三隅炎雄

関東やくざ者の三隅炎雄のレビュー・感想・評価

関東やくざ者(1965年製作の映画)
4.4
関東シリーズ2作目。これまでの小沢作品にあったギャング映画風味が消え、一般的な着流し任侠映画のイメージにかなり近くなった。鶴田浩二は荒くれではなく最初から立派な侠客だし、ガマン劇としての全体の体裁も整い、忠臣蔵からの影響もわりとはっきり見える。が同時に政治性社会性が前に出た。
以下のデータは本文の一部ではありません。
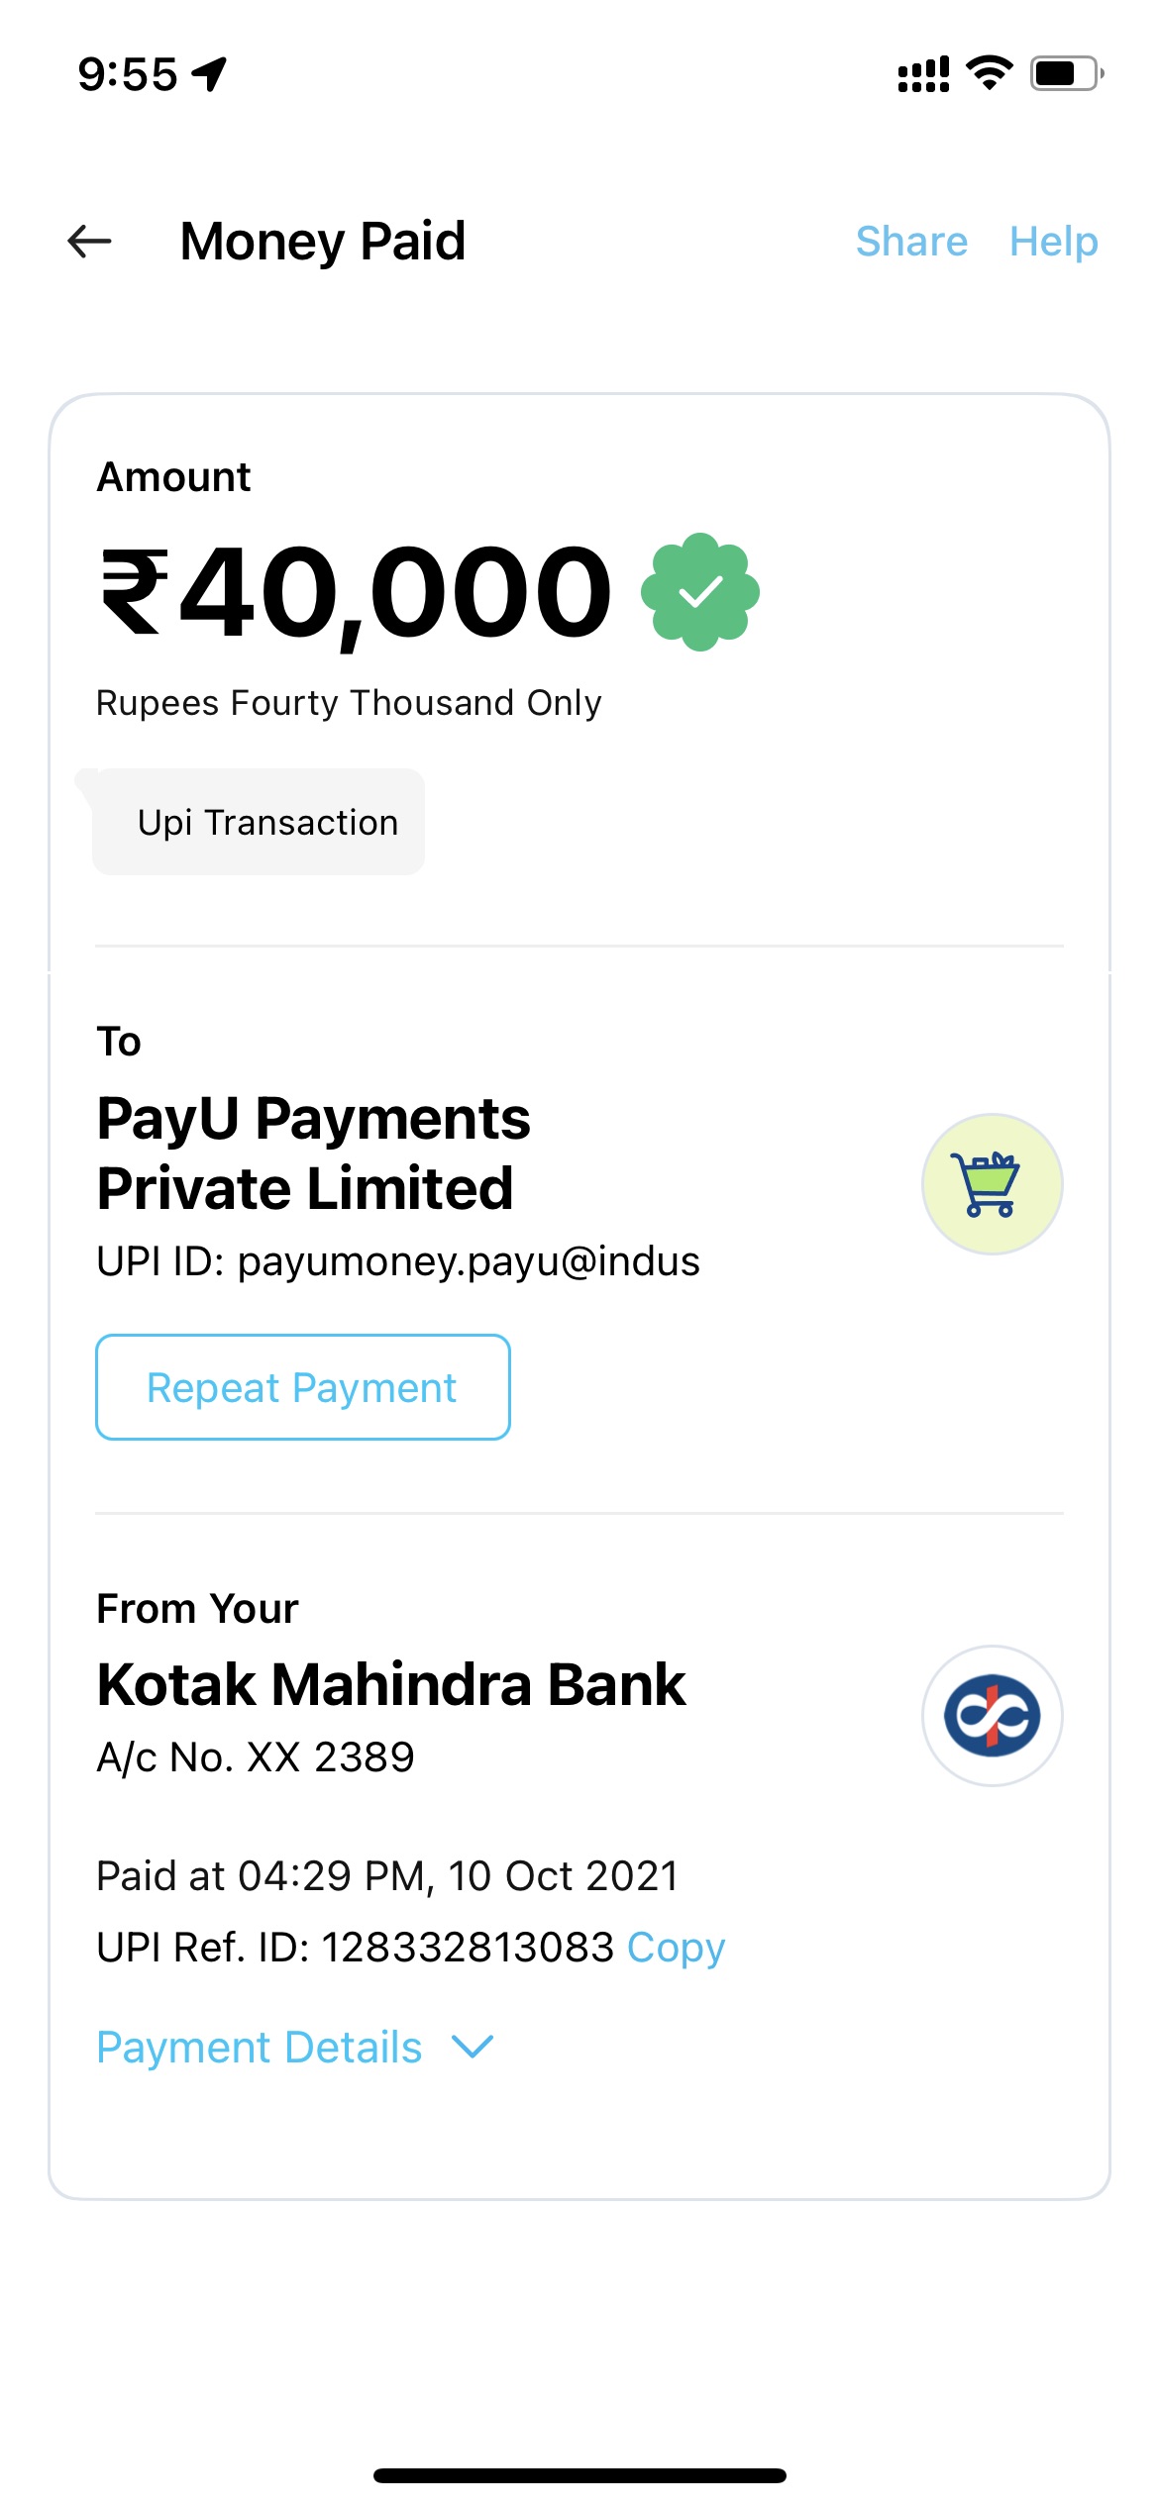Tap the Wi-Fi status icon
Screen dimensions: 1159x2507
tap(989, 73)
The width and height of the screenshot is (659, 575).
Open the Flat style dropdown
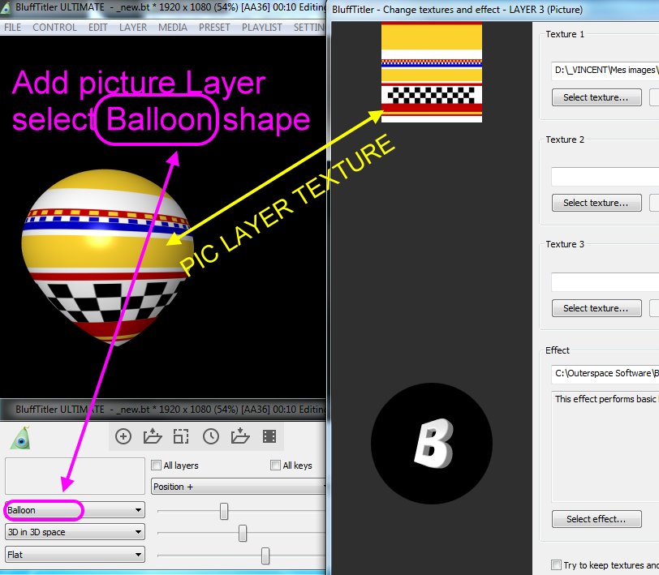[75, 556]

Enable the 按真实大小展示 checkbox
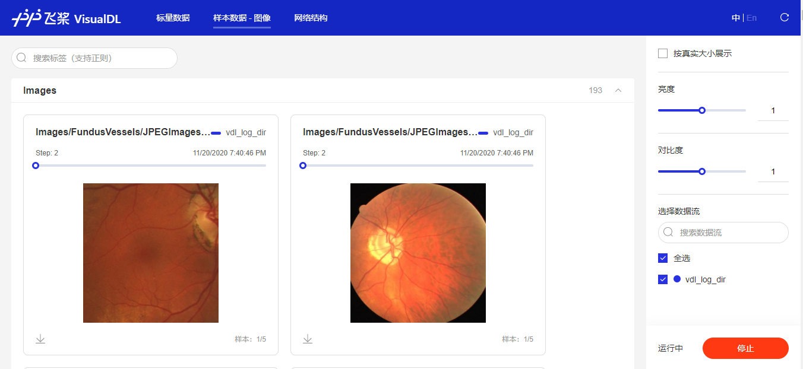(x=663, y=53)
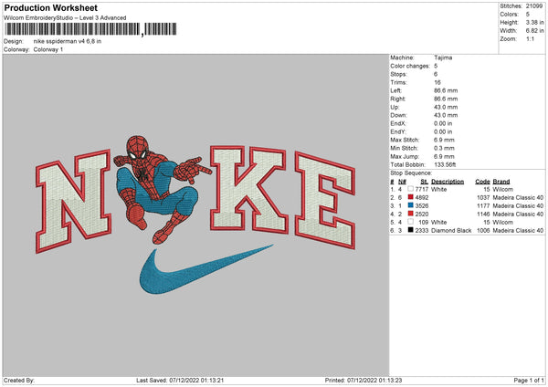Image resolution: width=548 pixels, height=387 pixels.
Task: Click the Diamond Black color swatch
Action: tap(411, 230)
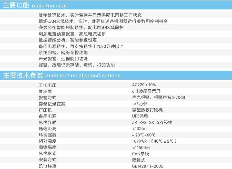
Task: Click the 现场CAN总线技术 feature line
Action: 103,22
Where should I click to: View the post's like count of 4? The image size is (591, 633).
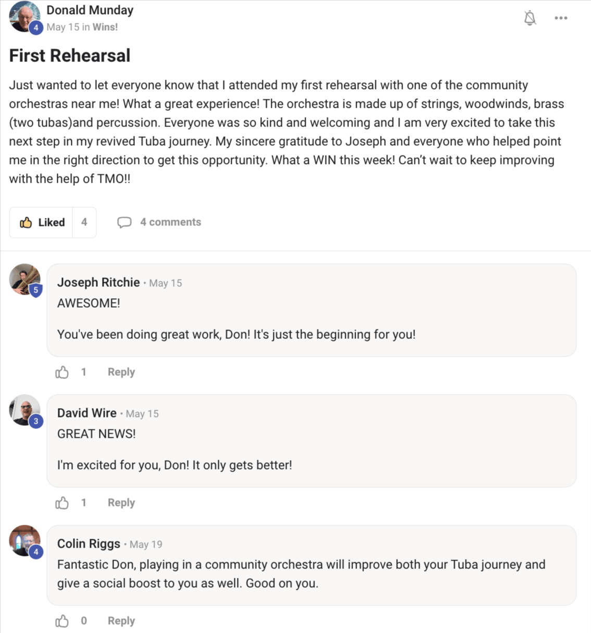[x=84, y=222]
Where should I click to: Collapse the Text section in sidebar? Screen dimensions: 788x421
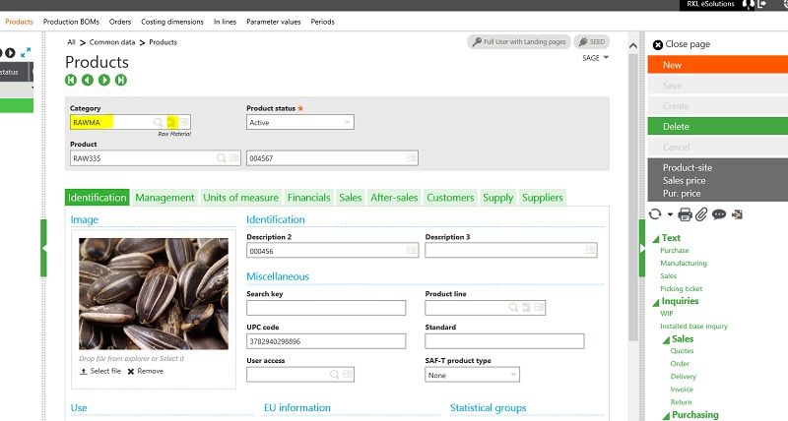click(x=654, y=238)
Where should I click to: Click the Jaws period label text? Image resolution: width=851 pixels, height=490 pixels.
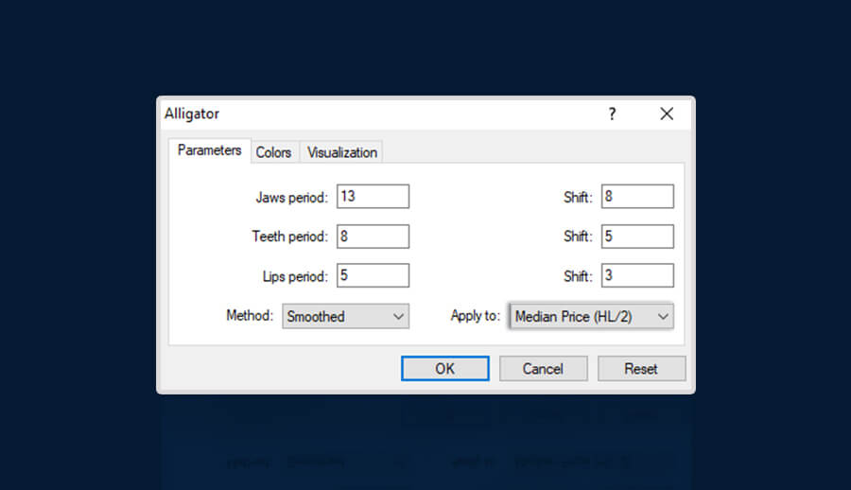pyautogui.click(x=291, y=198)
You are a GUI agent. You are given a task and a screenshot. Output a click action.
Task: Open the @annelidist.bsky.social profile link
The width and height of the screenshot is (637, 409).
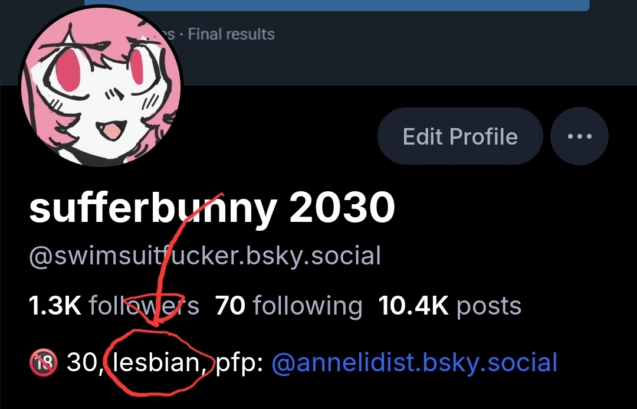pyautogui.click(x=414, y=362)
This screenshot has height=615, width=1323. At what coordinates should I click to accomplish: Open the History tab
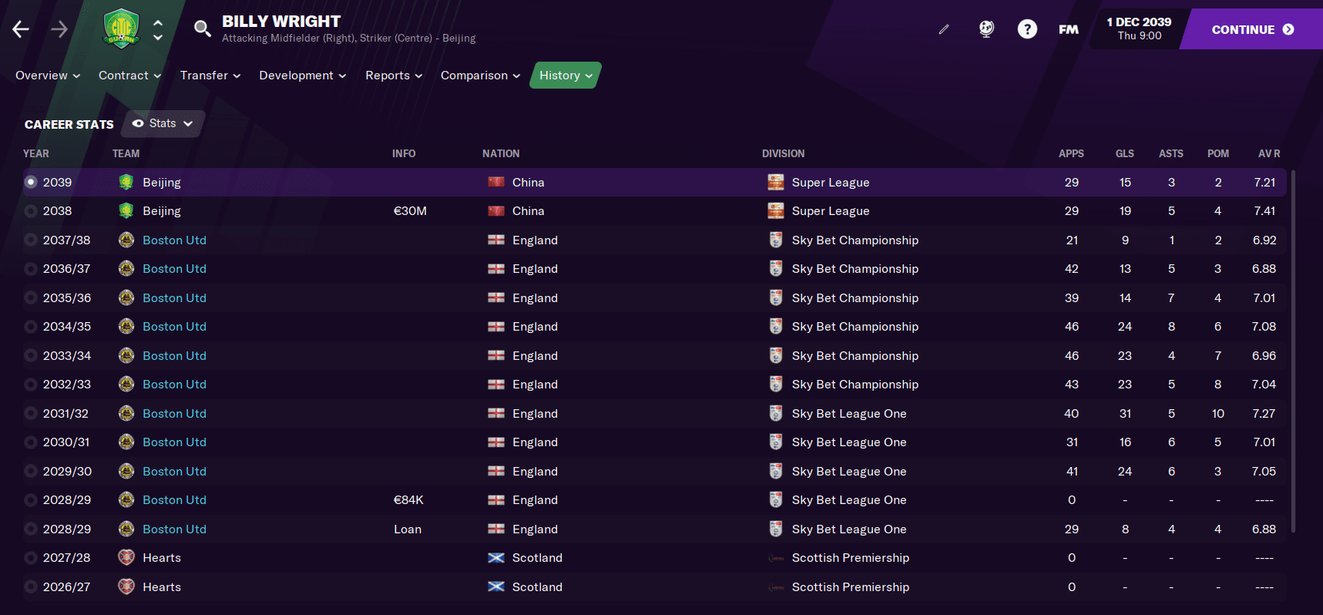(566, 76)
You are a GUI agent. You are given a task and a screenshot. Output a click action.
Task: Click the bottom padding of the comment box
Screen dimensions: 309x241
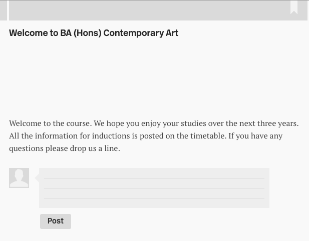(154, 203)
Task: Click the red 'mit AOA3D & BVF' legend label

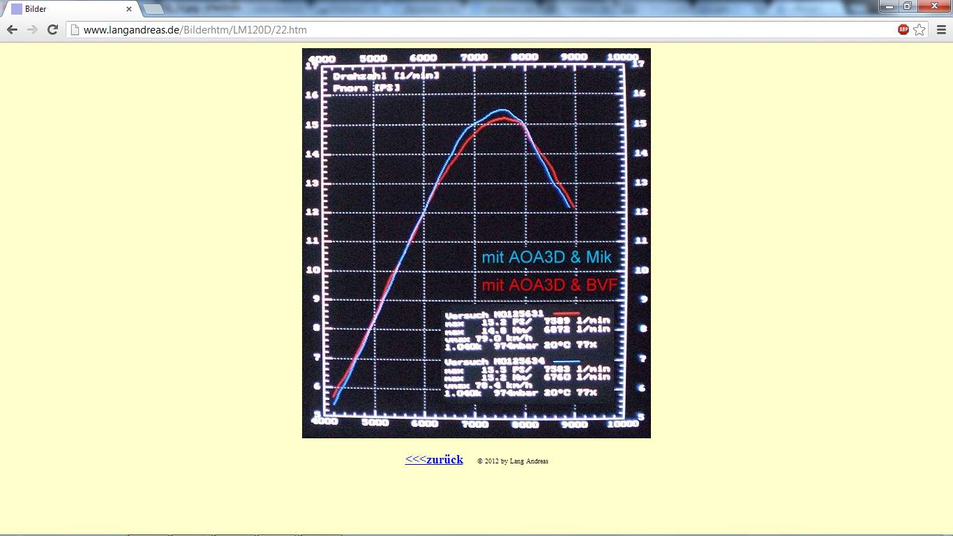Action: pos(549,285)
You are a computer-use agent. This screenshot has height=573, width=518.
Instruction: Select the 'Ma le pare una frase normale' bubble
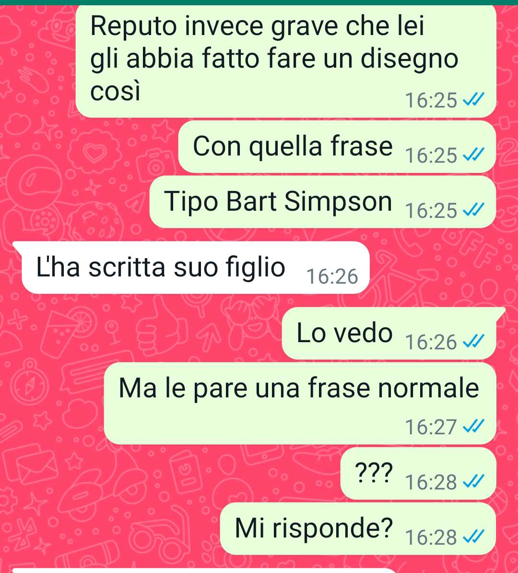[300, 404]
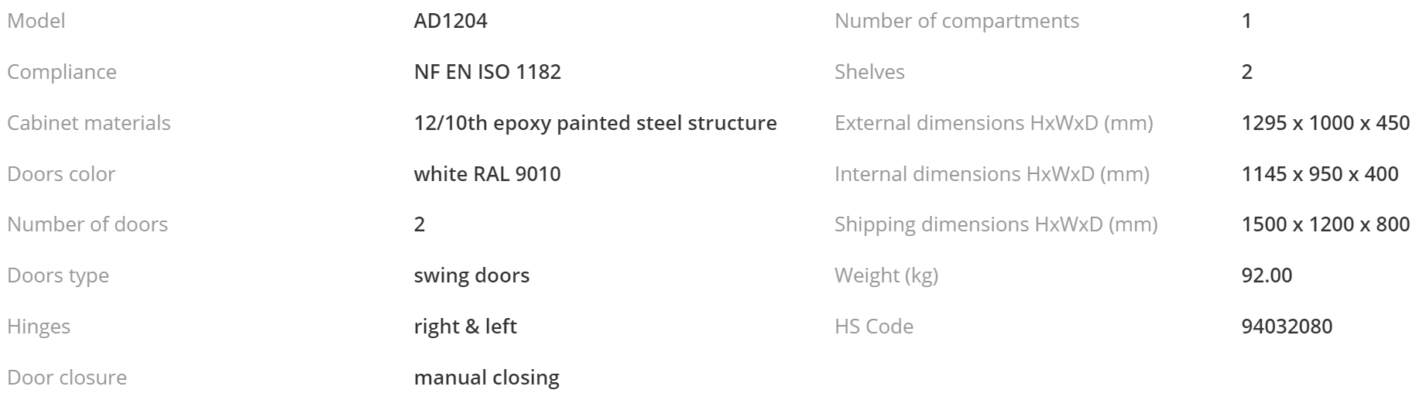
Task: Select the weight value 92.00
Action: tap(1267, 275)
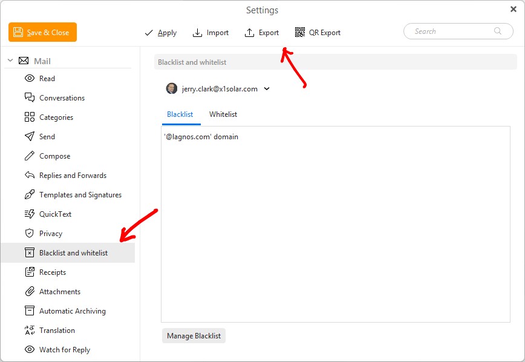Select the '@lagnos.com' domain blacklist entry
The width and height of the screenshot is (525, 362).
[x=201, y=137]
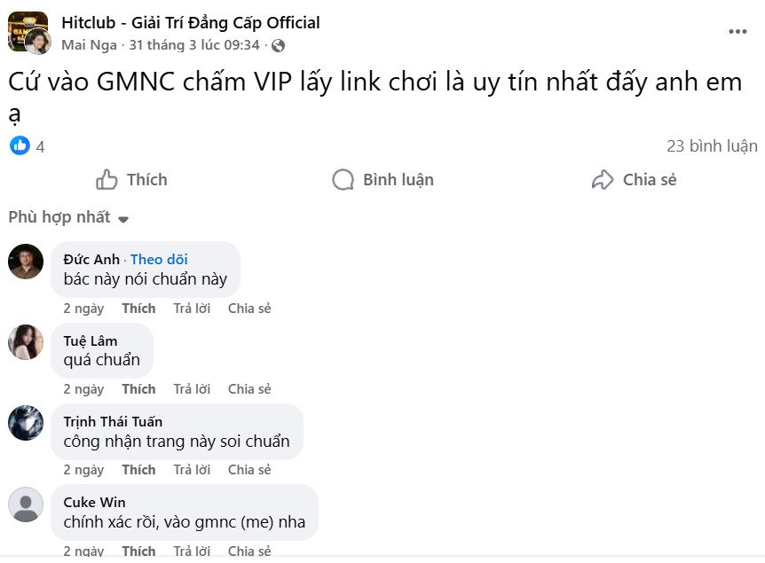The image size is (765, 563).
Task: Share Cuke Win's comment via Chia sẻ
Action: pos(248,550)
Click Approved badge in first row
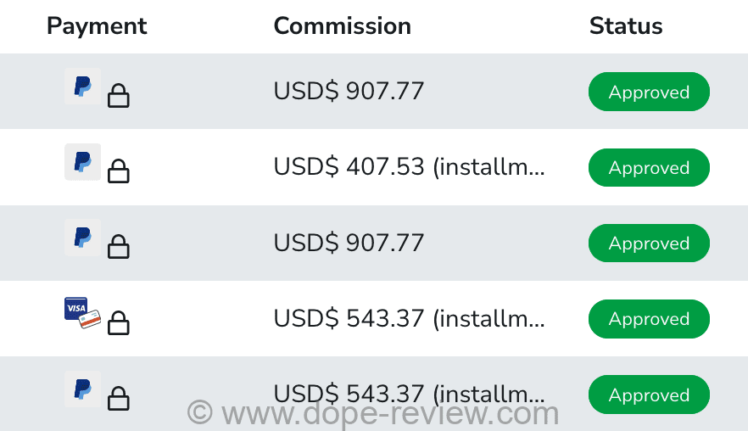Screen dimensions: 748x431 point(649,92)
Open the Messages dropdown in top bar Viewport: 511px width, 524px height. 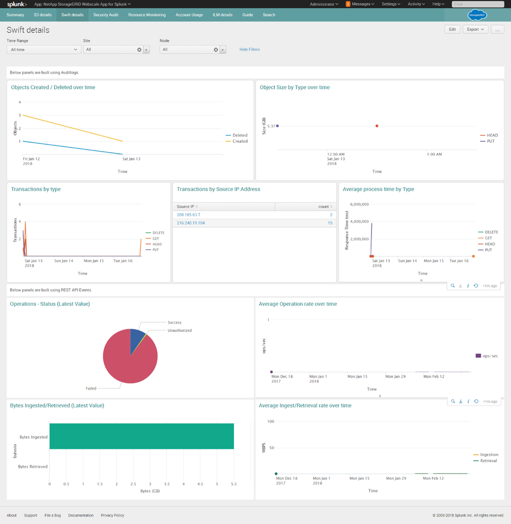[x=360, y=4]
時代は大正。シベリア出兵の言葉が出てくる。米騒動を利用した院外団ボスの倒閣策謀に協力する近代やくざが丹波哲郎。その丹波一派とやくざはやくざらしくの旧来型鶴田浩二一派、この両派が、政治屋の海運会社乗っ取り計画を契機に対峙する。株主総会会場の内と外でどう相手を暴力で抑え込むか、それが一番大きな問題で、どんなに対立していてもやくざたちは否応なく同じ経済システムの中で生きていくしかない。

最後の殴り込みは小沢作品ならではのド派手なアクション。死屍累々、いいのも悪いのも古いのも新しいのも、結局みんな巨大な歴史の中に飲み込まれていく。原泉の母を横においた丹波哲郎の悪役が鮮烈な印象を残す。小沢任侠、これも傑作の一つ。